Work and Worklessness among households in Scotland, 2009

1. Summary

This publication explores the economic activity status of households in Scotland and its local authorities since 2004 using data from the Annual Population Survey ( APS) household datasets. There are three categories of households, as explained in Box 1 below.

Box 1. Key Definitions

Estimate on the economic status of households are for only those households that includes at least one person of working-age.

A working household is one where all individuals aged 16 and over are in employment.

A mixed household is one where at least one person aged 16 and over is in employment and at least one other is either unemployed or inactive.

A workless household is one where no individuals aged 16 and over are in employment.

The latest APS data covers the period January to December 2008 so it is important to note that the APS household data for 2008 does not necessarily take into account the full extent of the economic downturn as Scotland officially entered recession from the third quarter of 2008 3.

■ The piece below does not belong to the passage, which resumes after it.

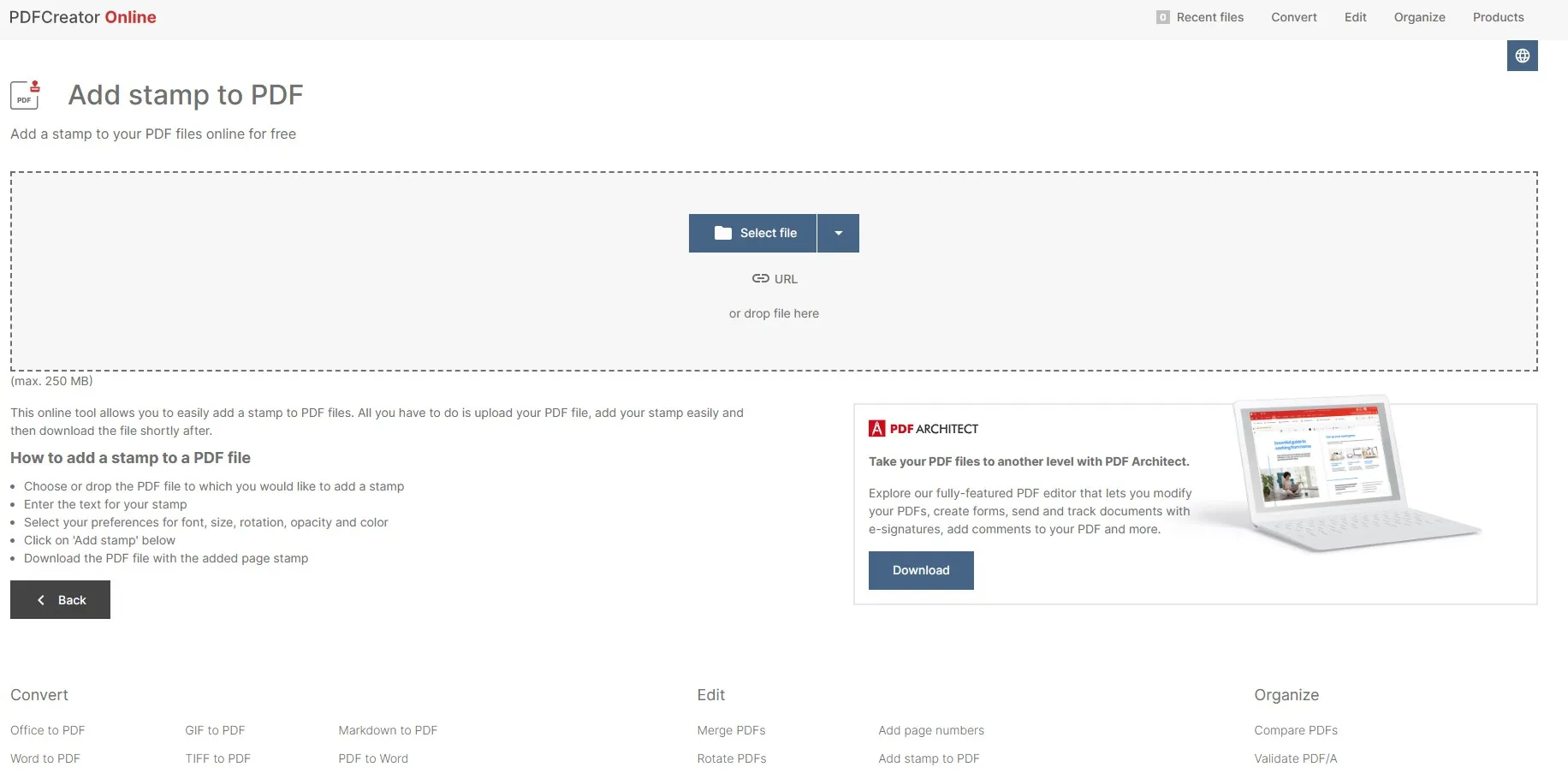Open the Validate PDF/A link

tap(1295, 758)
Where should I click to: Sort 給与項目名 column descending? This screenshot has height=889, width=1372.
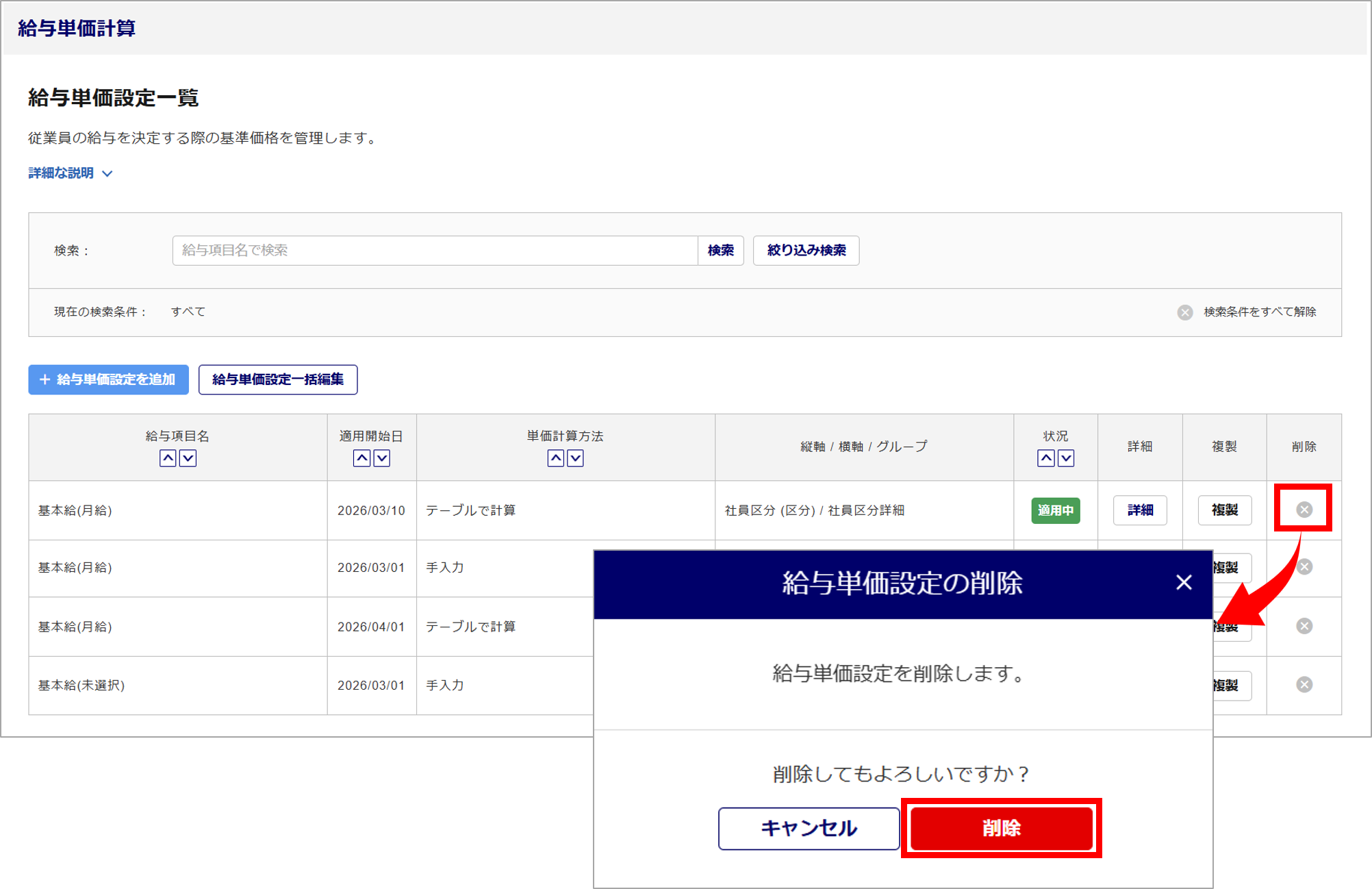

Some of the main findings from the publication are:

  • In 2008, the workless household rate (where no adults in the household are working) in Scotland was 17.3 per cent, an increase of 0.5 percentage points over the year. This varied from 28.9 per cent of households in Glasgow being workless to 9.2 per cent in Aberdeenshire.
  • The working household rate (where all adults in the household are working) was 58.5 per cent in Scotland in 2008, down 1.3 percentage points from 2007.
  • The proportion of households in Scotland where some adults are working and some are not ( mixed households) increased by 0.8 percentage points over the year and now stands at 24.2 per cent in 2008.
  • In 2008, 13.7 per cent of children in Scotland (almost 1 in 7 children) living in workless households, a decrease of 1.2 percentage points over the year. In Glasgow, 24.5 per cent of children were in a workless household, almost 1 in 4 children.